__Texte à lire__
__________________________________________________
La chronique de Bella Lehmann-Berdugo
La fine fleur
Pierre Pinaud. Fiction. France.1h34. Sortie 30 juin.
La maison Vernet crée des roses de père en fille. Eve a donc hérité d’un jardin d’Eden autrefois florissant, aujourd’hui au bord de la faillite. Eve a dans le sang la passion de la perfection et le goût de la beauté pour les roses, pour les choses et pour les gens. C’est pour cela qu’elle n’aime pas Lamarzelle – faiseur de chiffre et non de fleurs-requin aux dents longues qui voudrait gober l’entreprise familiale, sans aucun état d’âme. Or, la fidèle assistante comptable dégote trois chômeurs jeunes et moins jeunes, en insertion, totalement bleus dans la profession.
Contre toute attente, c’est du fruit d’une “maladresse” que va éclore la perle qui sauvera la roseraie et lui rendra sa gloire d’antan. Et Eve trouvera peut-être un successeur prodige. Au passage, la comédie très enlevée (au diable certaines incohérences) égratigne de ses épines les grands groupes dévoreurs, l’agriculture intensive, les préjugés sur les gens précaires, vulnérables ou sans qualification officielle. C’est enlevé, pas anodin et ça fait du bien.
Bonne mère
Hafsia Herzi. Fiction. France. 1h39. Sortie le 21 juillet 2021. Sélection Un Certain regard, Cannes 2021.
Nora, la cinquantaine, nettoie les avions au sol avec des collègues chaleureux et elle assiste une dame âgée bienveillante. Elle apprécie cette deuxième famille. Dans les quartiers nord de Marseille, elle veille toute seule sur sa nombreuse famille. Autant dire qu’elle n’arrête jamais, toujours avec une philosophie souriante, en rêvant. A cela s’ajoutent les visites à son fils Ellyes, incarcéré pour braquage. Il faut payer l’avocate, renoncer à des soins et résister aux aléas.
Tous les rôles sont tenus par des non professionnels (sauf un) à commencer par Nora que la caméra caresse avec tendresse et admiration, sans emphase. Autour de Nora gravite un clan joyeux de jeunes femmes, entreprenantes, débrouillardes, courageuses, parfois naïves ou inconscientes, affranchies avant tout. Elles incarnent avec naturel une génération que la réalisatrice connaît bien, dont elle fait partie.
Elle rend ici hommage à sa propre mère et aux amies avec qui elle a grandi, dans les mêmes quartiers, avec les mêmes problèmes, où pourtant il n’y a pas que la violence qui règne. Dans la lumière méditerranéenne, dans la force des liens humains, elle les montre tels que, sans-faux semblants et sans jugement.
Sème le vent
Danilo Caputo. Fiction.Italie.1H31.VOST. 28 juillet.
__________________________________________________
Entrées de désignation de mots et d'éléments
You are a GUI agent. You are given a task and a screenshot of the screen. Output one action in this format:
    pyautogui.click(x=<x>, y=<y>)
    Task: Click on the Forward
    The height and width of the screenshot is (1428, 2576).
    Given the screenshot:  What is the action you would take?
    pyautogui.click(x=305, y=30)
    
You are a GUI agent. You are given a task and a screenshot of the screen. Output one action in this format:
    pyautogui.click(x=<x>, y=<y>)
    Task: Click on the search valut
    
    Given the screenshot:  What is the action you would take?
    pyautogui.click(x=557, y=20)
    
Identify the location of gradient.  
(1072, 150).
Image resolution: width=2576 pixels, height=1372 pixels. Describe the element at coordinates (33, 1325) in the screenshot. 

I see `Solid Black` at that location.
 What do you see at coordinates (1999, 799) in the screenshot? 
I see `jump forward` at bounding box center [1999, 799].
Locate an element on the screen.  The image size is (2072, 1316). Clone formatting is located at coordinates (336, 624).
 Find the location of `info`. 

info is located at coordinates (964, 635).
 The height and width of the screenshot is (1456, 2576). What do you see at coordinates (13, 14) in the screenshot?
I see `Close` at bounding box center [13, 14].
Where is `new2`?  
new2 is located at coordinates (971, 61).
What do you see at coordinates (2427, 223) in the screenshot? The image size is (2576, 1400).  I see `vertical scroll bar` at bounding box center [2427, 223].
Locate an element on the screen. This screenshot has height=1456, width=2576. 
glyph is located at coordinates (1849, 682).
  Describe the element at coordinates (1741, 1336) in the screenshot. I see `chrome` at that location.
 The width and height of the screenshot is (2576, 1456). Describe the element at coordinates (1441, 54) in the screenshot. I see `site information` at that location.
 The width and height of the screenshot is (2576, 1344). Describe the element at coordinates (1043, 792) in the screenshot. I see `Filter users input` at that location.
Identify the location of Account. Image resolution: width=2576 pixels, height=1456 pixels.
__________________________________________________
__Consigne écrite A__
D'après la chronique, pourquoi Ellyes, le fils de Nora, est-il incarcéré ?
__Consigne écrite B__
Dans les enregistrements, mets en forme sous la forme d'une liste JSON de chaînes les lignes qui vont de celle contenant "Image resolution: width=2576 pixels, height=1372" jusqu'à celle contenant "new2 is located at coordinates (971, 61).", bornes comprises. Une chaîne par ligne, sans les lignes vides.

__Réponse complète A__
Pour braquage.

__Réponse complète B__
[
  "Image resolution: width=2576 pixels, height=1372 pixels. Describe the element at coordinates (33, 1325) in the screenshot. ",
  "I see `Solid Black` at that location.",
  " What do you see at coordinates (1999, 799) in the screenshot? ",
  "I see `jump forward` at bounding box center [1999, 799].",
  "Locate an element on the screen.  The image size is (2072, 1316). Clone formatting is located at coordinates (336, 624).",
  " Find the location of `info`. ",
  "info is located at coordinates (964, 635).",
  " The height and width of the screenshot is (1456, 2576). What do you see at coordinates (13, 14) in the screenshot?",
  "I see `Close` at bounding box center [13, 14].",
  "Where is `new2`?  ",
  "new2 is located at coordinates (971, 61)."
]